Erica Chbeir spent her childhood playing plane simulators with her younger brother and looking up to her pilot uncle, but she had never imagined that she would become a pilot when she grew up. She ended up pursuing a degree in dentistry from the Lebanese University, a field she deeply enjoyed. However, during her fifth and final senior year of dentistry school, her father sent her a post that Middle East Airlines (MEA) were recruiting pilots to join their team. Erica immediately jumped on the opportunity and applied to begin her training.

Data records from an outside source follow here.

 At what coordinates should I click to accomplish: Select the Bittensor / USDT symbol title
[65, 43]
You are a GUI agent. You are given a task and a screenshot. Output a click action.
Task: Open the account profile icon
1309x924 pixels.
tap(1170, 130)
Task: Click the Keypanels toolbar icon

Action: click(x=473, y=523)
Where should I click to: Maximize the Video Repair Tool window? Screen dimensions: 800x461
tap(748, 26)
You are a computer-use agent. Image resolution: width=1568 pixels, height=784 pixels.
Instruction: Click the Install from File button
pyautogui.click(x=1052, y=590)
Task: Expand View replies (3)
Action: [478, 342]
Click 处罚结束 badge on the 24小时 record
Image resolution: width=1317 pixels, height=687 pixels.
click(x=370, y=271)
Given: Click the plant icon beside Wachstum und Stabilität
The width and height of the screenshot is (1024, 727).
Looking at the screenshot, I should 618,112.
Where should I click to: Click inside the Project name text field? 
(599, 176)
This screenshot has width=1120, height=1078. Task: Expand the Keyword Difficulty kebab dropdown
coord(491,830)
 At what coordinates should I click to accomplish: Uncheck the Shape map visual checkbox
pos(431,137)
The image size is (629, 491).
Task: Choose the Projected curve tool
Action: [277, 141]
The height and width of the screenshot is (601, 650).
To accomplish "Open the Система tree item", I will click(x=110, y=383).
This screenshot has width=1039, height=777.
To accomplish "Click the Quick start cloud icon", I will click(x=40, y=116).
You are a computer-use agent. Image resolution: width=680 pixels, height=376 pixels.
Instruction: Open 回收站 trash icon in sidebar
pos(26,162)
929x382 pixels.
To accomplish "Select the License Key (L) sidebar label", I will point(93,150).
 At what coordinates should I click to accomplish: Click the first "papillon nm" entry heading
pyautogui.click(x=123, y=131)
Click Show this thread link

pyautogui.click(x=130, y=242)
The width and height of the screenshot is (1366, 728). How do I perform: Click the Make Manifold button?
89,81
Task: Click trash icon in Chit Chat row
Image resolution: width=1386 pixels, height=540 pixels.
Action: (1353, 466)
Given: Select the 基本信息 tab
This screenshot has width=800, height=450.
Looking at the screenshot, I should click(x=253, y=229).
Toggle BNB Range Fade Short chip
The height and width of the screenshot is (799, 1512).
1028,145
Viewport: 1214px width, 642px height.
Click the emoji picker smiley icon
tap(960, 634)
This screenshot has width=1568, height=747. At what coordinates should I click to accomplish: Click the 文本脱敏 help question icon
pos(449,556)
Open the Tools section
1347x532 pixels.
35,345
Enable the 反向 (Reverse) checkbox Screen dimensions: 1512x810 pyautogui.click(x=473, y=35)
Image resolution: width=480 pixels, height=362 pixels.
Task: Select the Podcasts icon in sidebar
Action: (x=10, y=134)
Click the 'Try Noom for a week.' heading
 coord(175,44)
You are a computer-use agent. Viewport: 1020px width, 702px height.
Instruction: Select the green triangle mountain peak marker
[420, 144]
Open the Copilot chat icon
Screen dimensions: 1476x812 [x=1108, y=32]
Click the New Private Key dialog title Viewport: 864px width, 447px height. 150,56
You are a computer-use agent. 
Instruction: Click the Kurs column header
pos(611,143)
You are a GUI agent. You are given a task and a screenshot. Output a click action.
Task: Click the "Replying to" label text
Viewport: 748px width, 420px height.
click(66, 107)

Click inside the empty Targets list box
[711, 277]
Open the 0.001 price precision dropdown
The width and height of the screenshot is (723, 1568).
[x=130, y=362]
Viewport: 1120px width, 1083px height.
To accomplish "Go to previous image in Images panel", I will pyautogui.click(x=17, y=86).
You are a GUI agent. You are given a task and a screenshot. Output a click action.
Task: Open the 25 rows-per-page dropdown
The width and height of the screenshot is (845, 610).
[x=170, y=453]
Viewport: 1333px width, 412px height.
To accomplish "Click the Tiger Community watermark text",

Her family was a little surprised that she sought to pursue a career as a pilot as they thought it was just an interest she had for fun, but when they knew she was serious they were very supportive and encouraged her to sign up for the pilot training; others were not so positive. Erica had to start the eight-month assessment while also juggling her final year of dentistry, and there was no leniency from either side. She was often told that this career is not suitable for a woman, especially if she wanted to have a family and be present for her children as society expects. She also had another obstacle in her way, MEA had not hired a woman pilot since Captain Rola Hoteit twenty-five years prior, because of this, many people around her were hesitant and told her that it was near impossible and that the odds were stacked against her. However, Erica paid them no mind and focused on completing her training successfully, never doubting that she could achieve her goal.
The assessment was very rigorous, which included exams and selections that covered three sets of over eight hours of math, physics, English, and IQ tests, interviews given by Lebanese and Spanish instructors, theoretical, virtual, and hands-on flight training exercises, followed by an interview with current MEA pilots, and a very intense physical examination. The last phase of training began four days after Erica finished her dentistry degree. This phase was done in Spain four days after her graduation and included a year and two months of very condensed, intensive flight training. When all of this was done, she also had to complete eight months of virtual and physical training based on the type of plane the airline company used. She still has to take a test every six months to ensure her skills have not deteriorated in any way.
Being a woman pilot is not always smooth sailing, Erica recalls how, on her very first flight, a passenger refused to take off after she found out a woman was captaining the plane. “I was already quite stressed as it was my first time flying a large plane but I had to shake it off. It has happened twice, but I have learned not to care.” Sometimes some passengers are vocal about their shock that a woman could land a place smoothly. However, Erica believes these challenges have had a positive impact on her, they have driven her to want to prove them wrong and driven her to become a better pilot, “I want to show them that women are capable. Anyone can do anything if they want to and they work at it, regardless of gender.” Her positive mindset and a strong support system of friends, family, and coworkers are what make her who she is today, and have given her the strength to persist.
Erica’s success might have opened the door for further female applicants to succeed and become pilots; there are now six or more female pilots at MEA. “I am the most experienced of all the young women pilots at MEA. Because of that, sometimes others come to me if they need anything, and I am always ready and willing to help. It’s a tight-knit community.”
Erica believes that there should be a push to include more women in upper management positions, especially since women are just as capable. She also urges companies to be equal in their treatment of men and women during the hiring process, “a female applicant should not be considered a liability or a burden just because she might get pregnant.” This extends further to aviation, female pilots cannot fly while pregnant, and while some airlines provide these women with jobs on the ground during pregnancy, this is not the case worldwide which puts these pilots at risk of unemployment during an already difficult period. Only around 6% of pilots worldwide are women, so it is important to encourage more women to join the field and to support those already in it.
She advises young women and girls not to succumb to the negativity they face, especially when people try to push gender roles onto them, “they have to believe in themselves; they can achieve their goals if they set their mind to it and ignore people who try to set them back. Confidence is key.”
Erica has also completed a diploma in Esthetic Dentistry from Université Saint Joseph. She continues to be a pilot in Middle East Airlines and she practices dentistry at her clinic on the side whenever she has the time.